**Work instructions**
Scan the records below for the line with "You are a computer-use" and the line with "Instruction: Show info". Repeat those two lines and every line between them exactly, and nothing else.

┌─ Supplied information

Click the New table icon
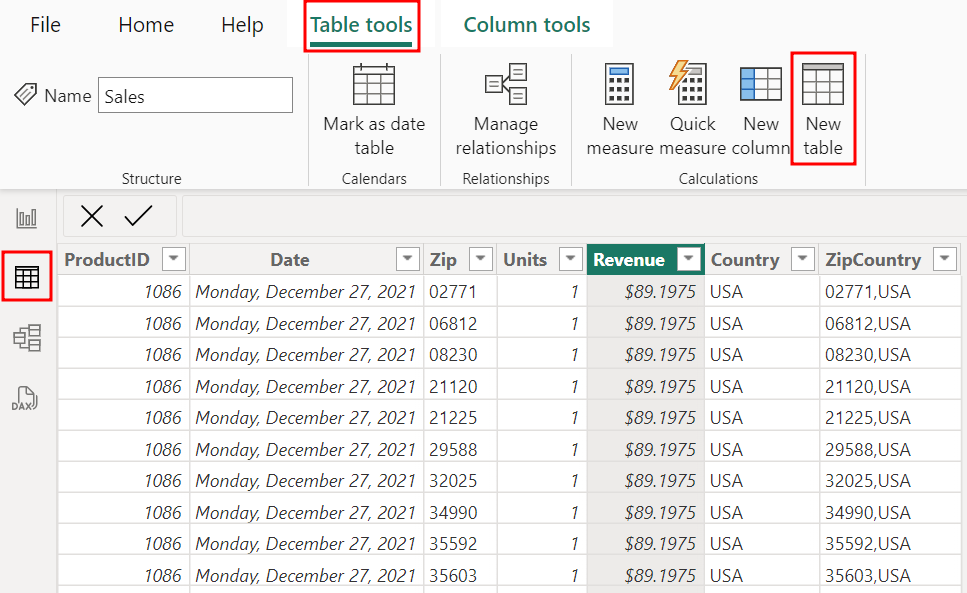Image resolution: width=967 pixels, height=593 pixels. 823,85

└─
┌─ Supplied information

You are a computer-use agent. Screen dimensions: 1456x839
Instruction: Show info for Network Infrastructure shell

└─
┌─ Supplied information

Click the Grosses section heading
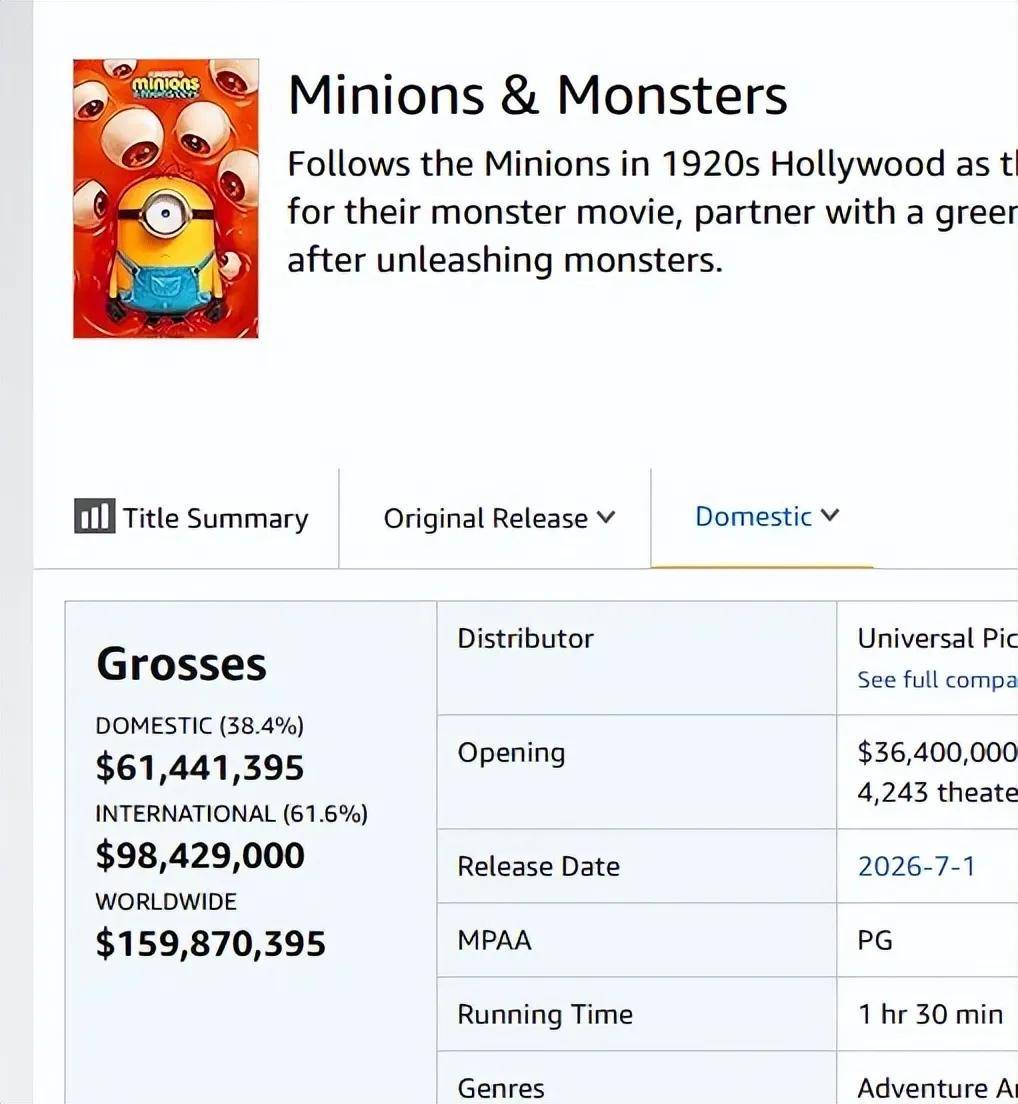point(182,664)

└─

**Result for this task**
You are a computer-use agent. Screen dimensions: 1456x839
Instruction: Show info for Network Infrastructure shell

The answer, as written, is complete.